The Diary of Jay Gatsby
Entry #1 April 28, 1922
Today was like any other day. I hosted yet another party, and still she has not come. This party was indeed grand, with many people and fellow neighbors, and the whole house brightly lit. All who have been invited came without hesitation. Many others whom I have seen, but were not invited, come as well. I saw no problem in their presence. Later in the evening, I met my neighbor, Nick Carraway. He is indeed a fine gentleman. We talked for several minutes, until he left to go home for the evening. Throughout the whole night, I continued to wonder where she was, and why she had not come yet. I stood out on the lawn, looking across to her house, staring at the green light. And beyond the green light, there is my prize. The distance between us is short; however she is far off to a point where I can not seem to reach out to. Paidoussis 163
Entry#2 May 3, 1922
Today was a day I could never forget. I have been waiting five long years for a day like this to come. The dream I have held for so long has finally come true. After five long years, I came face to face with the woman I fell in love with in Louisville. When I had seen her today, I was dumbfounded, standing there, looking at her, sweating in my suit. She is just as gorgeous as I have always remembered. We spoke, slowly and with ease. I finally feel as if that gap between us had finally been filled. From the moment we met, to this very day, I still hold the feelings I always had for her.Paidoussis 123
Entry #3 July 15th, 1922
I now have had the biggest surprise I could have ever had. I now see that what Daisy once told me was not a lie, or a joke, but an honest truth. She does indeed have a child. When I first heard this, I thought that it couldn’t be true, but now it is a hardened fact. Today at lunch, while sitting with Daisy, Nick and Jordan, Daisy’s daughter came into the room, walking with her sitter. At this point in time, I was truly shocked and found myself speechless due to this shock which I had held within. I do, however, find Daisy’s daughter to be a darling angel, and a very well mannered youth. I suppose I must get used to taking care of Daisy’s daughter and having her around. Paidoussis 137
August 5th, 1922
With a heavy heart, I write this to you. All of the plans I had with Daisy vanished. Going to the Buchanan’s house was a mistake. Things throughout the day heated up between Tom and I. He kept ripping on me and Daisy waivered between the two of us. She said, “You want too much”. She could not deny loving Tom. Then Tom proceeded to expose all of the secrets of my business. Daisy did not like what I have done. I myself am not very proud of it, but still… I did it all for her. For Daisy, my love.

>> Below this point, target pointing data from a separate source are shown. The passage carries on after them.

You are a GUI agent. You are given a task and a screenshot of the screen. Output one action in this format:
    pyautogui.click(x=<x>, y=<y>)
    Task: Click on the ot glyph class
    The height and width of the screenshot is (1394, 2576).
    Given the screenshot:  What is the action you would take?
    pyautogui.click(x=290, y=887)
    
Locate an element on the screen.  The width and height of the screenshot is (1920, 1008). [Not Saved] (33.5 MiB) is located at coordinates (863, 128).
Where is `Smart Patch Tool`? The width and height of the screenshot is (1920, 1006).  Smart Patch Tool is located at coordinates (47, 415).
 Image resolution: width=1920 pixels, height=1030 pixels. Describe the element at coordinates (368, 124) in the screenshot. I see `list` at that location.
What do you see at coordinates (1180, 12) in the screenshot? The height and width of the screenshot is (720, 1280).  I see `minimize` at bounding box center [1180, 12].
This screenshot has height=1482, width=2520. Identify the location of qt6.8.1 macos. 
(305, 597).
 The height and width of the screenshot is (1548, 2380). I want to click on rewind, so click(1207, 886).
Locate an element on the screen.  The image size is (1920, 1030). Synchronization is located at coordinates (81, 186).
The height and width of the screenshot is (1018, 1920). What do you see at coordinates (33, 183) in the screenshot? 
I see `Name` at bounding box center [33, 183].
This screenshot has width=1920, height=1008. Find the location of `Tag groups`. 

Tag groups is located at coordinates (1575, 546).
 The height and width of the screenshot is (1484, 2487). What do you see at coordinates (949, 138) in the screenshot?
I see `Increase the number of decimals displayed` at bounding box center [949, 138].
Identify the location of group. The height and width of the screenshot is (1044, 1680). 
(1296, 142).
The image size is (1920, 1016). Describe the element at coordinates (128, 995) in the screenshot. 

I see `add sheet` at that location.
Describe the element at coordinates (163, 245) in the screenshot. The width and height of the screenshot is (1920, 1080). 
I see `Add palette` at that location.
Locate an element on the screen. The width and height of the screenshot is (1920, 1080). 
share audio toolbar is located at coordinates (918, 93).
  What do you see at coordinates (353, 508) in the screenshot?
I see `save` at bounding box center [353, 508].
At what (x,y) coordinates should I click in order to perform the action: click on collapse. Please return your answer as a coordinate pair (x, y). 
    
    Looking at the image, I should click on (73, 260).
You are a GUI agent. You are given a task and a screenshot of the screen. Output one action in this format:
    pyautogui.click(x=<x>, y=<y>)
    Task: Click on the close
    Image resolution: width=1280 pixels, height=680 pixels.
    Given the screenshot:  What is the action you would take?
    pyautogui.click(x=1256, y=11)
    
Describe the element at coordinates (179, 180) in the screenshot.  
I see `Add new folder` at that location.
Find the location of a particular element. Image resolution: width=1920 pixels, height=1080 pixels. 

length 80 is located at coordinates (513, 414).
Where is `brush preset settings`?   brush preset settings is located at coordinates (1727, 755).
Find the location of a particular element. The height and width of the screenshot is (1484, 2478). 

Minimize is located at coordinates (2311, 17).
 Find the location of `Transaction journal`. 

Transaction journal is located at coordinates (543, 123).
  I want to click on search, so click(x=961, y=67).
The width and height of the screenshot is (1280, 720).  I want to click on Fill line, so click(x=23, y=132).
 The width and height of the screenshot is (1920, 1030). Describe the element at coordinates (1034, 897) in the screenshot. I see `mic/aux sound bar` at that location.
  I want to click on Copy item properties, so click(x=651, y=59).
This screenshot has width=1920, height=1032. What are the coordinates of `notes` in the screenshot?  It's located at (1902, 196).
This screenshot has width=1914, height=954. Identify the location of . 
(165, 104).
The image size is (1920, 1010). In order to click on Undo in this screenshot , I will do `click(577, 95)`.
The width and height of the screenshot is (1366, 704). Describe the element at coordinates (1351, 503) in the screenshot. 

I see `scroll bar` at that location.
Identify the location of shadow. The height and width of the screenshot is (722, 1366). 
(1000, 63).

Daisy chose to stay with Tom.
I do not know what to thing. What he has that I do not will remain a mystery to me. The only thing I know is she did not choose me. Am I really that much of a failure?
How could she do this to me? After I did for her….. I loved her.
Did she truly love me?
I cannot see myself in the future. I feel lost. All my plans vaporized. I am supposed to be in Louisville.
What do I do now?
I still love Daisy….
I cannot stop now… I need to think this one through.